Dall’inizio di quest’anno, la crisi della carne di maiale indotta dalla malattia ha spazzato via una parte enorme della produzione suina cinese e ha portato a una carenza senza precedenti nel più grande mercato suino del mondo. Il governo è stato costretto a cercare altrove le fonti di carne, un elemento fondamentale nella dieta cinese, e negli ultimi mesi ha incrementato gli acquisti di carne suina da altri paesi.

Secondo Pork 2040, studio del National Pork Board, agenzia del Dipartimento dell’Agricoltura degli Stati Uniti, la domanda cinese di importazioni è destinata a crescere ulteriormente. Si stima che queste vendite saranno quasi triplicate nei prossimi tre anni, con un picco di oltre 3 milioni di tonnellate entro il 2022. Ciò si tradurrebbe in importazioni di carne suina per oltre 5 miliardi di dollari all’anno, riporta Asia Times. 

Il numero di suini vivi in Cina è sceso del 39 per cento nel periodo agosto 2018-2019 dopo un anno intero di infezioni, secondo il ministero cinese dell’agricoltura e degli affari rurali. Approfittando dell’ultimo respiro della guerra commerciale, gli allevatori statunitensi di suini hanno esportato di più in Cina, con una produzione totale di 5.549 tonnellate nella seconda settimana di novembre, la quantità maggiore in un mese. Ma la prolungata guerra commerciale Usa-Cina, iniziata la scorsa estate, ha visto il commercio tra i due paesi essere tra le prime vittime.

E anche se a settembre la Cina ha abolito le tariffe sulla carne di maiale, le incertezze geopolitiche gravano ancora sugli esportatori di carne.

Nel 2017 i produttori americani hanno venduto 166.000 tonnellate di carne suina alla Cina, pari al 13,6 per cento delle importazioni totali della Cina.
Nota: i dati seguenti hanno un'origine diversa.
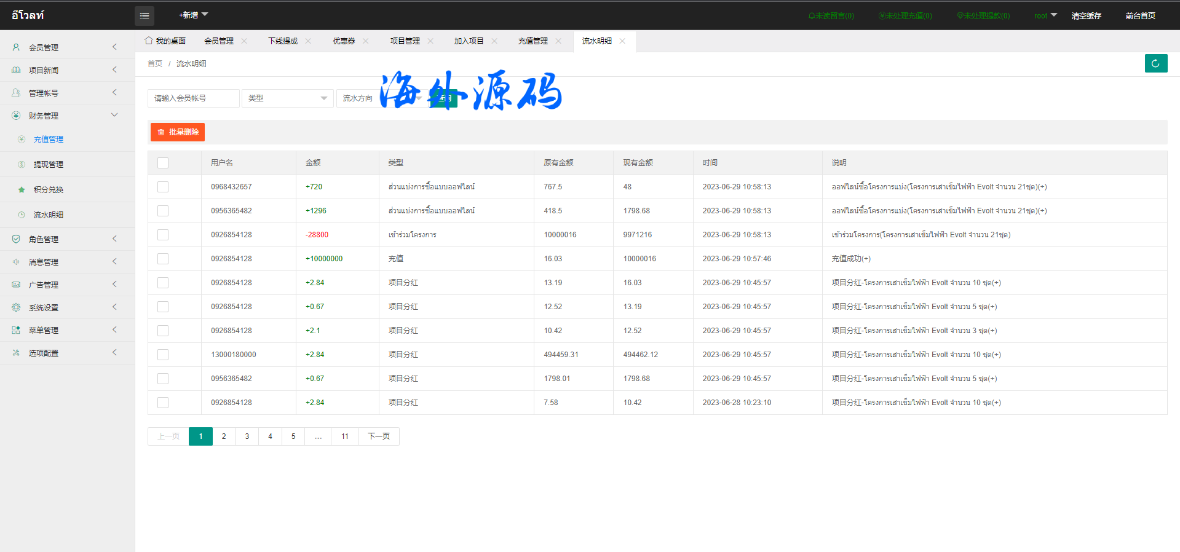Check the row checkbox for user 0968432657
This screenshot has height=552, width=1180.
[x=163, y=187]
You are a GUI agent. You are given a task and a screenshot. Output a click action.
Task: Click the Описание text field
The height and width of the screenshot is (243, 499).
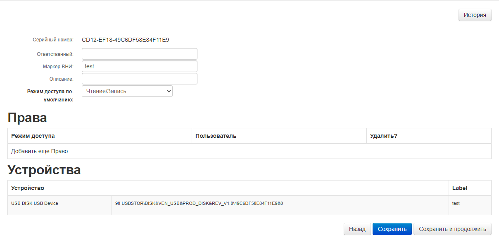coord(139,79)
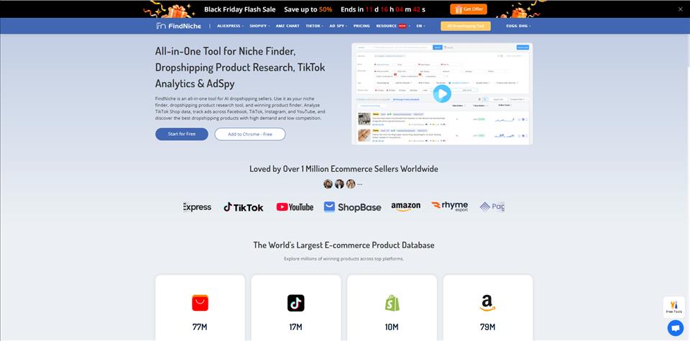Go to the PRICING page
Viewport: 690px width, 341px height.
point(362,26)
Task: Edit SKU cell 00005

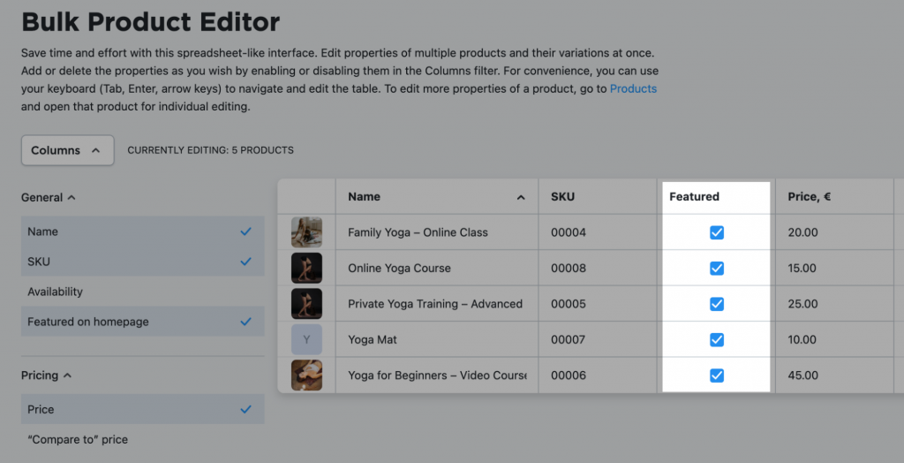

L’anno scorso, l’importo è sceso a 86.000 tonnellate dopo che la Cina ha imposto un dazio all’importazione fino al 72 per cento sulla carne di maiale statunitense a seguito della guerra commerciale in corso.
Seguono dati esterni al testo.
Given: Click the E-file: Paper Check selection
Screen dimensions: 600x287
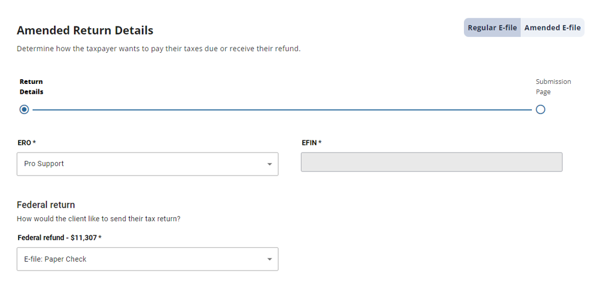Looking at the screenshot, I should pos(147,259).
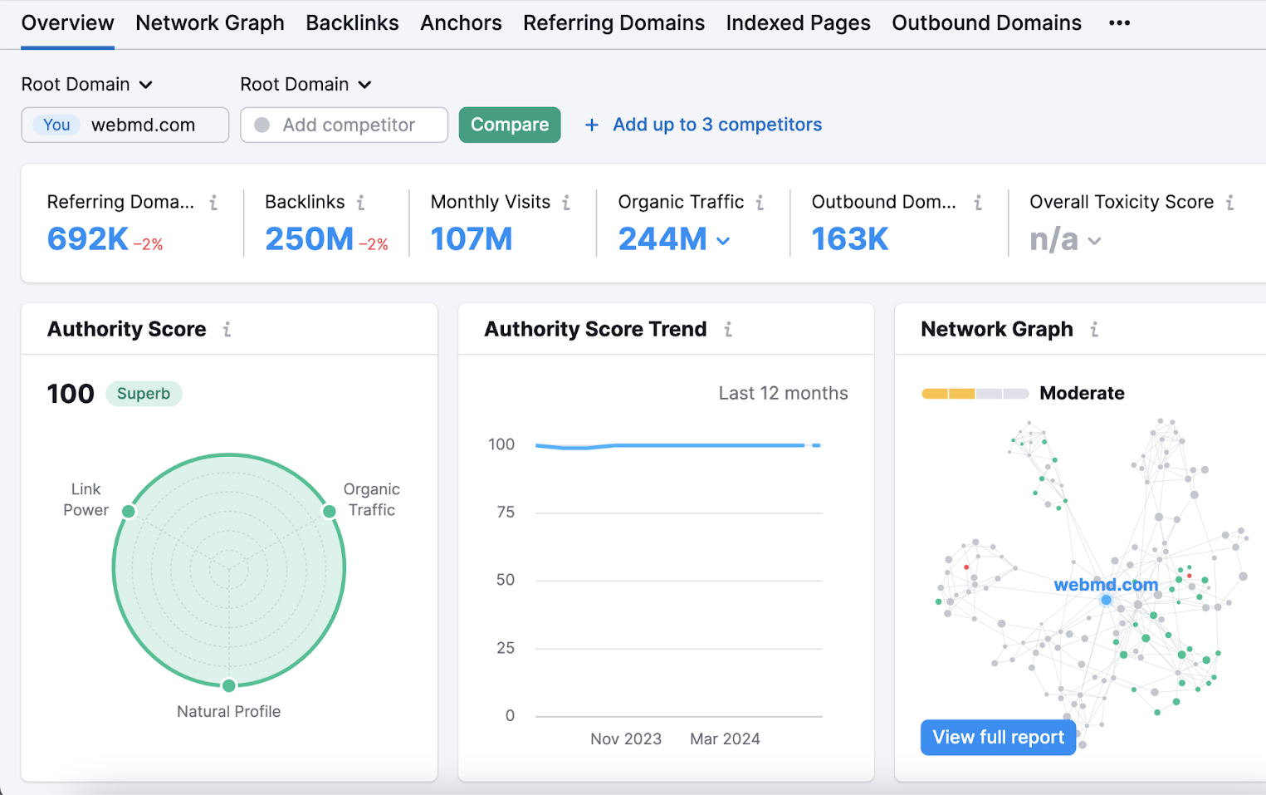Screen dimensions: 1266x795
Task: Expand the first Root Domain dropdown
Action: click(87, 84)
Nel frattempo, i prezzi della carne di maiale in Cina stanno salendo vertiginosamente. I dati ufficiali cinesi pubblicati a settembre hanno mostrato che i prezzi sono aumentati del 46,7 per cento su base annua in agosto, dopo un aumento del 27 per cento in luglio.

Ora gli economisti prevedono che i prezzi della carne di maiale in Cina raddoppieranno entro la fine dell’anno e continueranno a salire all’inizio del 2020. I prezzi delle azioni dei maggiori produttori statunitensi di suini hanno iniziato a salire bruscamente alla fine dell’anno scorso, quando gli investitori si sono resi conto che i grandi operatori del settore potrebbero trarre vantaggio dalla prevista penuria e dall’aumento dei prezzi delle carni suine.

Le importazioni cinesi hanno cominciato a salire in aprile, dopo che la gravità della malattia è diventata evidente. Con la produzione interna in forte calo, la percentuale del consumo fornito dalle importazioni potrebbe raggiungere il 10-15 per cento nel 2020 e 2021, secondo il rapporto Usda. Finora Germania, Spagna e Canada stanno colmando il divario.

Poiché l’industria suina in Cina trasporta suini vivi in tutto il paese, trasportando il virus nei suini che potrebbero essere infettati, la diffusione della malattia è stata drasticamente accelerata. La popolazione suinicola cinese dovrebbe diminuire del 21 per cento entro la fine di quest’anno, e diminuire di un altro 10 per cento nel 2020, come riportato dall’Usda nel mese di luglio. Di conseguenza, le importazioni sono destinate ad aumentare a livelli senza precedenti.

In tempi normali, il governo cinese limita le importazioni di carne suina a circa il 5 per cento del consumo totale. Ma di fronte all’epidemia di peste suina, Pechino autorizza le importazioni da più paesi e macelli e ignorerà o ridurrà al minimo le violazioni da parte degli esportatori autorizzati.